Terzo Round – L’episodio più divertente che ti sia accaduto da quando sei diventato per tutti ‘l’arbitro con la protesi’

Vi racconterò un episodio un po’ colorito. Mi ricordo che, subito dopo essere tornato sul quadrato, c’era molta attenzione nei miei confronti. Durante una riunione, non appena finì e tutti scendemmo dal ring per andare via, mi si avvicinò un bambino chiedendomi se fosse vero che io avessi una gamba Io mi ricordo di avergliela fatta toccare, tanto che lui fece una faccia esterrefatta e guardandomi negli occhi esclamò: ‘M******!’. Avrà avuto dieci anni, ma dalle nostre parti è un’espressione che si usa spesso.

 Il mondo della disabilità del resto è molto ironico, sai quante volte mi hanno detto “Mi raccomando, partiamo col piede giusto” oppure “Oggi non facciamo passi falsi”? Vi è un certo folklore e l’ironia è il modo vincente per parlare di certe cose. E’ la chiave vincente per sensibilizzare le persone, anche in maniera simpatica, parlando di un dramma. Vedere il rovescio della medaglia con un sorriso può avvicinare molta più gente, che è l’obiettivo di tutti quelli che si occupano di sport nella vita.

Quarto Round – Come è cambiata la tua vita, da arbitro, nel momento in cui hai scelto di tornare in campo?

 Vi è un’attenzione massima verso l’integrità degli atleti e una voglia ancora maggiore di cercare di essere un arbitro il più possibile vicino alla normalità. Cerco questo curando dettagli, allenandomi molto e cercando di pulire, affinare tecniche per fare in modo che non vi siano dubbi sulla mia professionalità e sul servizio che io come altri arbitri diamo sul ring.

Quinto Round – Se dovessi lanciare un messaggio agli appassionati di sport che faticano a riprendersi da infortuni o traumi, quale sceglieresti?

Il dolore si può raccontare in mille modi, ma la chiave più familiare credo sia quella dell’ironia, con cui puoi arrivare anche ai bambini. Il mio incidente è stata un’esperienza che fa parte della vita di tutti i giorni e pertanto non deve essere vissuta come una cosa che ti ha cambiato per sempre.
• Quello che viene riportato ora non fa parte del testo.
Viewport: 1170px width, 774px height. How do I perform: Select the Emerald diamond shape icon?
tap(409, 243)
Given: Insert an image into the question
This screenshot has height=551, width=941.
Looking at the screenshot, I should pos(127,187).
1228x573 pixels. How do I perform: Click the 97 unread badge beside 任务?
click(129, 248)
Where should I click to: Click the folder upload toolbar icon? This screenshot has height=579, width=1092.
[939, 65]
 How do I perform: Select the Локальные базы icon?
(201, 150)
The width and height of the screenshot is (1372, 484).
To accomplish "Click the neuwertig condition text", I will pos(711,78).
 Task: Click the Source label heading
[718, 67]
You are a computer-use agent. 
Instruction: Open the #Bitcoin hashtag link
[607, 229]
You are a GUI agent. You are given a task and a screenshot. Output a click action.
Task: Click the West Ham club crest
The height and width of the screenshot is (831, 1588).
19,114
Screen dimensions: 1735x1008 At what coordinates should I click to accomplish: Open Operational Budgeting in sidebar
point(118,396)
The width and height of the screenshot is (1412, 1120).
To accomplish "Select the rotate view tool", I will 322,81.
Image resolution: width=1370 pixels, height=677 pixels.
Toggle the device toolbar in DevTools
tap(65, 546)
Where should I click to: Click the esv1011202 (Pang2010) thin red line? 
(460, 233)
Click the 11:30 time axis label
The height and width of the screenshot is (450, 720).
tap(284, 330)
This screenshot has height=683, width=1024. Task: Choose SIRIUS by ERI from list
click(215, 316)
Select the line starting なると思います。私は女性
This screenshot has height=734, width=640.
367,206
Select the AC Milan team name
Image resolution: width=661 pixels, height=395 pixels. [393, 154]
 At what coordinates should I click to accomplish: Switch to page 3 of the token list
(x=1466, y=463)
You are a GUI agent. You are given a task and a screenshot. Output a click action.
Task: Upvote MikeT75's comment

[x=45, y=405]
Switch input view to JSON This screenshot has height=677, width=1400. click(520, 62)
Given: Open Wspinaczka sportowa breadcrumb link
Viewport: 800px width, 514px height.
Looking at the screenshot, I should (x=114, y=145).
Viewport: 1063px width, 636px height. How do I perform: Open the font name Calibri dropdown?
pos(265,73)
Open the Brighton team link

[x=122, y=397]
A volte nella vita ci sono, come nello sport, dei risultati ingiusti che vanno accettati, metabolizzati per riuscire a fare meglio poi in futuro. Ci saranno sempre cose che non ci andranno bene, ma serviranno da stimolo e serviranno per il futuro. Le sconfitte aiutano a capire cosa fare e come fare a vincere, così come nella vita anche nello sport.